Monday, September 5, 2011

I've been robbed!

I used to pride myself on the mere fact that I had never been a victim of a pickpocket.  After yesterday’s events I can no longer claim to be a pickpocket virgin, but I can claim the rights to an interesting story. 

Around 5:25pm Sunday afternoon I was in the process of changing metro lines with Sarah Crooks and my friend Katie Vatteroddt, who came to visit last week.  My green and white Freitag bag was comfortably slung over my right shoulder and resting on my hip, the velcro was intact.  Our small group of three stood together in the metro, each of us being at least six inches taller than the average passenger and looking like complete foreigners.  As we stood there, idly chatting about our plans for the rest of the day, I opened my bag in search for a kleenex.  I found the white tissue and noticed that my bag felt uncharacteristically empty, and that is when I realized that my fuchsia, crocodile print wallet was nowhere to be found.  I looked up at my friends and calmly stated, “somebody has stolen my wallet.” 

Crooks gawked back at me and promptly shoved her hands into my bag, searching for the missing wallet.  After coming to the realization that my wallet was in-fact missing, she bombarded me with a slew of questions, “do you have your passport, how many cards did you have in there, were you carrying a lot of cash, why are you so calm right now?!”  I thought for a second and replied that yes, I had my passport, no I did not have many cards, just my MN driver’s license and my spanish bank card.  Thankfully I also did not have much cash on me, a measly 10 euros and some change.  I knew that I could order another drivers license when I got home and that I could call my bank and cancel my card, at the most I had just footed the lunch bill for my slippery little friend. 

We stood there for a while longer, rehashing the last five minutes that lead up to the discovery and when the thief must have made his move.  We were standing in the very last car of the previous metro with our backs up against the wall, from there we exited the car and walked a few minutes to the connecting metro line.  The crime must have been committed during the short 2 minute walk, but when and by whom? Lost in thought we were all of a sudden confronted by the man who was standing behind, Crooks.  he held up a fuchsia colored wallet and asked if it belonged to one of us.  With confusion plastered across our faces I managed to find my voice and claim my wallet.  The man informed me that he had found it on the floor next to him.  I immediately looked inside and found that all of my possessions were intact except for the money.

Problem details.
List every question Crooks asks in the blog post about the stolen wallet.

Collected material.
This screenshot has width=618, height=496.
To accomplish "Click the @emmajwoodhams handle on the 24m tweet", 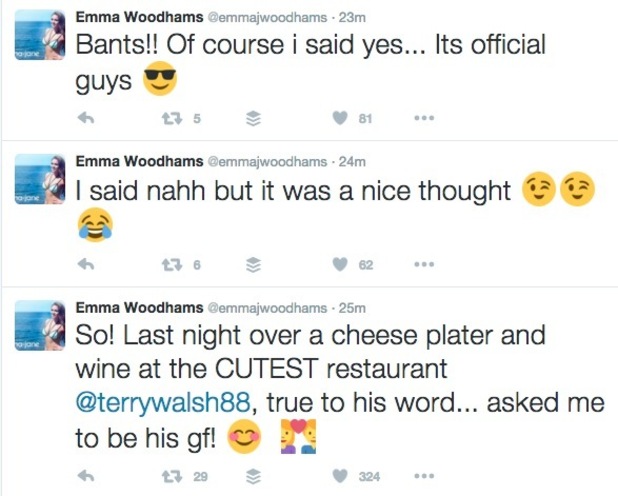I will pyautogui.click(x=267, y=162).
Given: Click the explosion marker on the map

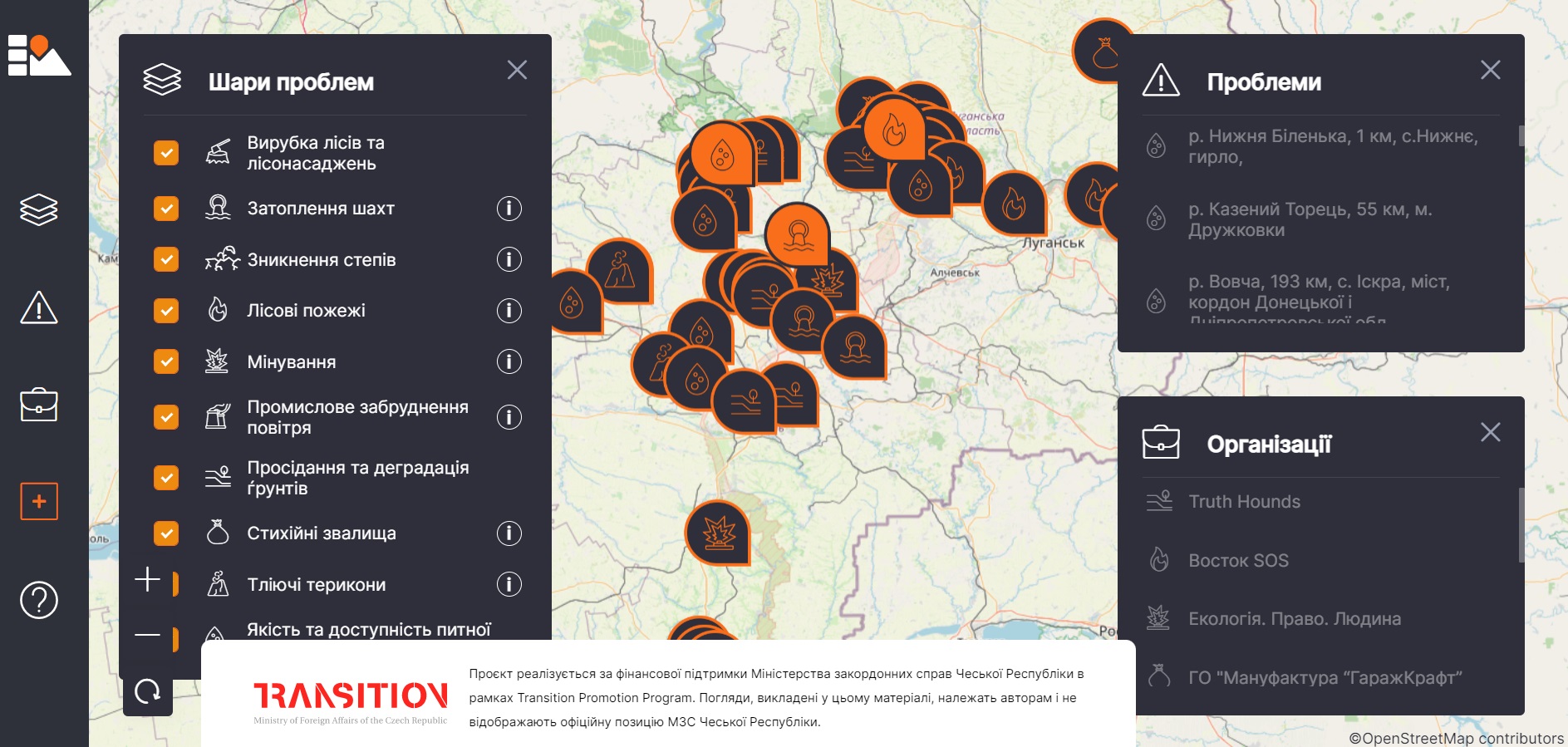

Task response.
- Do you have your passport?
- How many cards did you have in there?
- Were you carrying a lot of cash?
- Why are you so calm right now?!